No to widzę, że będę musiał dać filmowi szansę. Zwłaszcza, że znając ludzkie lenistwo, i wiedząc, że już teraz projektujemy roboty które mają nas zastąpić w pracy czy w obowiązkach, całkiem prawdopodobna jest sytuacja w której za np 100 lat ludzie będą się bali wychylenia głowy za drzwi własnego domu, a komunikować się ze sobą będą właśnie przez roboty, bo już zdążyliby sobie ubzdurać, że gdyby sami wyszli napewno otruliby się tlenem czy cos takiego.

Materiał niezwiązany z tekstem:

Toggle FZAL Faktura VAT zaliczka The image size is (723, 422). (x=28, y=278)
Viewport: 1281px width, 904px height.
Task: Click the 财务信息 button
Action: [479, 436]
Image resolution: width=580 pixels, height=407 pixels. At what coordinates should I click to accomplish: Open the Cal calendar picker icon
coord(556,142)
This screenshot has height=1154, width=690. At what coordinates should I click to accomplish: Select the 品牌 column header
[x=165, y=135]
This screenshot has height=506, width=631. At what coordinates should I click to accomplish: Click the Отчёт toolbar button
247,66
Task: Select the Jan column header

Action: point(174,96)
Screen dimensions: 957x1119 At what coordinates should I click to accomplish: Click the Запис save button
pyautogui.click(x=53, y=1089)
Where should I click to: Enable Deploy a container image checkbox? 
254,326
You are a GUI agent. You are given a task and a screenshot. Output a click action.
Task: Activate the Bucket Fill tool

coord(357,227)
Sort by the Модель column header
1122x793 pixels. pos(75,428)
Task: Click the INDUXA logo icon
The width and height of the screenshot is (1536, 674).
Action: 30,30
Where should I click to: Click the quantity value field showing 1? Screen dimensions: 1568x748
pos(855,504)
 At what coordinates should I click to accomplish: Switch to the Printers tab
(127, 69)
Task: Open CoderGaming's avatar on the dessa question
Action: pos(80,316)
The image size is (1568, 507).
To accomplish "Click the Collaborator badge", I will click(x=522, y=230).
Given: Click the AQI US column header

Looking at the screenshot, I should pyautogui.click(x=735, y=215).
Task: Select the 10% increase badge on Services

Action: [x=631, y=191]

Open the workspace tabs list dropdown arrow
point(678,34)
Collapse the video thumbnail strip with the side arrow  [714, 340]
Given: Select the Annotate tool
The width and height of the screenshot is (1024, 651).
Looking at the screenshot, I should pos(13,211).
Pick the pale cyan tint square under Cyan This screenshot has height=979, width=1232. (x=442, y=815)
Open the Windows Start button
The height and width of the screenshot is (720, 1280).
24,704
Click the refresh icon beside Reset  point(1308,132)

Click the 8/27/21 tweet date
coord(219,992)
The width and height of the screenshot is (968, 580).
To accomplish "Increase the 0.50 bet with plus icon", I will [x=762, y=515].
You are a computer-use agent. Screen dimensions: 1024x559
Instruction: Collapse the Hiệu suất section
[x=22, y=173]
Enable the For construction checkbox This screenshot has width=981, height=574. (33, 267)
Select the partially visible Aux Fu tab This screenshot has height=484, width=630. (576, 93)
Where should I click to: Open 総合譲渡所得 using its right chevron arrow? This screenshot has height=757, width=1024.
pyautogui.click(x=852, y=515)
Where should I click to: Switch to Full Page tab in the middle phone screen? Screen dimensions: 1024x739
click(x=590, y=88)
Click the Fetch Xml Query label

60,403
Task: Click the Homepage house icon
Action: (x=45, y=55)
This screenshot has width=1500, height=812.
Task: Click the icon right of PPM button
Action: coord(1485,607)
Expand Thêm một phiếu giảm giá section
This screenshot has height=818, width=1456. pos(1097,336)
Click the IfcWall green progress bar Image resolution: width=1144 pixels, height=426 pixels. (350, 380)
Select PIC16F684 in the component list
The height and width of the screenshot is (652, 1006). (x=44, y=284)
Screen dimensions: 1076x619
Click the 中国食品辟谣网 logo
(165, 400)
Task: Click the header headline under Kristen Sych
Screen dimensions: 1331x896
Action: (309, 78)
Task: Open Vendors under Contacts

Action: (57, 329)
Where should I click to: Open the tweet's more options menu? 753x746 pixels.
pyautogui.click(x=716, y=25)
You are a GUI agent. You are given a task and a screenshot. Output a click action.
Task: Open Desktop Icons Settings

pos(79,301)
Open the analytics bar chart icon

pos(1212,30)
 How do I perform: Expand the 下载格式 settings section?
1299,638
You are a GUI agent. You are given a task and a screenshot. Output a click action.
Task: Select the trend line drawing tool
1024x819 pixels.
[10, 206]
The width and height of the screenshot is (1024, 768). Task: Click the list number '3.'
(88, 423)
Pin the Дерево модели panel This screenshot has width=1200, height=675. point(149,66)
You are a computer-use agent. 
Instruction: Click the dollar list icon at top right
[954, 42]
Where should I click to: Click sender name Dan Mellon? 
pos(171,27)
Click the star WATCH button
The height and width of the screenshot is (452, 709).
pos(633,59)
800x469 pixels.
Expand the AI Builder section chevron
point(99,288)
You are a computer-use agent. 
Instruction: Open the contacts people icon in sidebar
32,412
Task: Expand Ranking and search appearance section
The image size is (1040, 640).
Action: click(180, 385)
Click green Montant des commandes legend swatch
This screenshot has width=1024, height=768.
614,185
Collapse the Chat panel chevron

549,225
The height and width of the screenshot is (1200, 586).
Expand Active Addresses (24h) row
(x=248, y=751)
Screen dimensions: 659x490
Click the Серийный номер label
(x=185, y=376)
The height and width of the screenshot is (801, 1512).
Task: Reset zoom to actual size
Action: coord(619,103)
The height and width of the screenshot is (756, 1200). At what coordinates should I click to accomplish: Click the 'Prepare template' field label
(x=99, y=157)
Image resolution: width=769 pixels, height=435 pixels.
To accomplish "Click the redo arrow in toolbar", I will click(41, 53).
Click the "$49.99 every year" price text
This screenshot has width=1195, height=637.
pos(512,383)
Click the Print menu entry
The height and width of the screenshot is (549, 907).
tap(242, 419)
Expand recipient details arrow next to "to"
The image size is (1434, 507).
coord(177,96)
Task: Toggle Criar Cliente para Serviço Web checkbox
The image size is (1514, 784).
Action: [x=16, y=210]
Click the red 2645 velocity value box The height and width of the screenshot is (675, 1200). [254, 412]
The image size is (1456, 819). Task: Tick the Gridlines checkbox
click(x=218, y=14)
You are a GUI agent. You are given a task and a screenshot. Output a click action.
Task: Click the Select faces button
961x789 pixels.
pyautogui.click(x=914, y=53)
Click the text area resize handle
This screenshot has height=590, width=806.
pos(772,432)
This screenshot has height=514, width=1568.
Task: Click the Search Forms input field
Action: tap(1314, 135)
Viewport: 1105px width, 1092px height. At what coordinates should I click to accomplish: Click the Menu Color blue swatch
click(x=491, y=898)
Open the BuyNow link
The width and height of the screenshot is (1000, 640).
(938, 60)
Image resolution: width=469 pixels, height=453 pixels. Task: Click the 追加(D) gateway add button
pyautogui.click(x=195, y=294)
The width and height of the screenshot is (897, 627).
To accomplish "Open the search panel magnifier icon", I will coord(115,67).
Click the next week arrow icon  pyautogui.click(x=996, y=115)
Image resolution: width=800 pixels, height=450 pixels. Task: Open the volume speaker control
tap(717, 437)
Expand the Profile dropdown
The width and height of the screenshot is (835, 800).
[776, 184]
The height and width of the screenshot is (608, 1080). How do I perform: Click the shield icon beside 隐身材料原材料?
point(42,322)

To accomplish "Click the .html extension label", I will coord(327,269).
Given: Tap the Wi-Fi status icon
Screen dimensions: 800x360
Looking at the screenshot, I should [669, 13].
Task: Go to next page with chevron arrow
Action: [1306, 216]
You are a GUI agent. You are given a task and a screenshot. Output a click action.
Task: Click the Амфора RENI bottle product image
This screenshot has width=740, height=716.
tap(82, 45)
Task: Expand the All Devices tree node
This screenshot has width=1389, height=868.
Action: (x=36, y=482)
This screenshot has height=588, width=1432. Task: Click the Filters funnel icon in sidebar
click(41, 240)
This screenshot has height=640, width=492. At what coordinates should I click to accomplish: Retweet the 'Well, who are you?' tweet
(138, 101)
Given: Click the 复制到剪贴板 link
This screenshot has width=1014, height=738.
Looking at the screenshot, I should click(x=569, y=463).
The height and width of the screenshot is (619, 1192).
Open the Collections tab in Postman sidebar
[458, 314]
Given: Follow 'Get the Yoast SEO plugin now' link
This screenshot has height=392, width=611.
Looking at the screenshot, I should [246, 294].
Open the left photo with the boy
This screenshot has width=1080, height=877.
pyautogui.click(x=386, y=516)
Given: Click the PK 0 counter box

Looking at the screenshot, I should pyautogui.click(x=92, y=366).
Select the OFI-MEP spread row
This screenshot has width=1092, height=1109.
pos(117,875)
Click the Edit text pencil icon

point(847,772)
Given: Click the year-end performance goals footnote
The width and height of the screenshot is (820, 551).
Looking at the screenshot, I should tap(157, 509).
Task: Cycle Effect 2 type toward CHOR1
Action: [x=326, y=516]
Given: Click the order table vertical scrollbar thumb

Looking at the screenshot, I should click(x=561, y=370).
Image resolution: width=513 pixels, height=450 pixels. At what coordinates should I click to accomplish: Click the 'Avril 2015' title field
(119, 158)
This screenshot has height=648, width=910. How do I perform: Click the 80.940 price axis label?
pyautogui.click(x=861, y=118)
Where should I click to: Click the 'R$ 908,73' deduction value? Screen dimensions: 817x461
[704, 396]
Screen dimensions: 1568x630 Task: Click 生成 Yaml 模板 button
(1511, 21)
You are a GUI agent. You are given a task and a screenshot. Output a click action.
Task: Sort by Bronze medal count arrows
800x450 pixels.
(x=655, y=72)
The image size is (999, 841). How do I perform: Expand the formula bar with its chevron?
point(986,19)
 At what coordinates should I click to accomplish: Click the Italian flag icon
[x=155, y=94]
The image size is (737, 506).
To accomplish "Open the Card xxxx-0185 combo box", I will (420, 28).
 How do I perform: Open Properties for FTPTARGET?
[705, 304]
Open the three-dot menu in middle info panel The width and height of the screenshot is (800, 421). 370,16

Chyba trochę odbiegliście od tematu:) Ja również uważam, że fb i inne tego typu serwisy to strata czasu. Ale czasami ciężko jest bez tego egzystować np. w dużej grupie, złożonej ze studentów jakiegoś kierunku. Wiem, że pomysł może wydawać się skazany na porażkę, ale trzeba być hmmmm walecznym?:D A jeżeli już będziecie u owych kolegów/ znajomych, to bardzo będę wdzięczna za wspomnienie im o tej "akcji". Oczywiście tym posiadającym konto na fb:)))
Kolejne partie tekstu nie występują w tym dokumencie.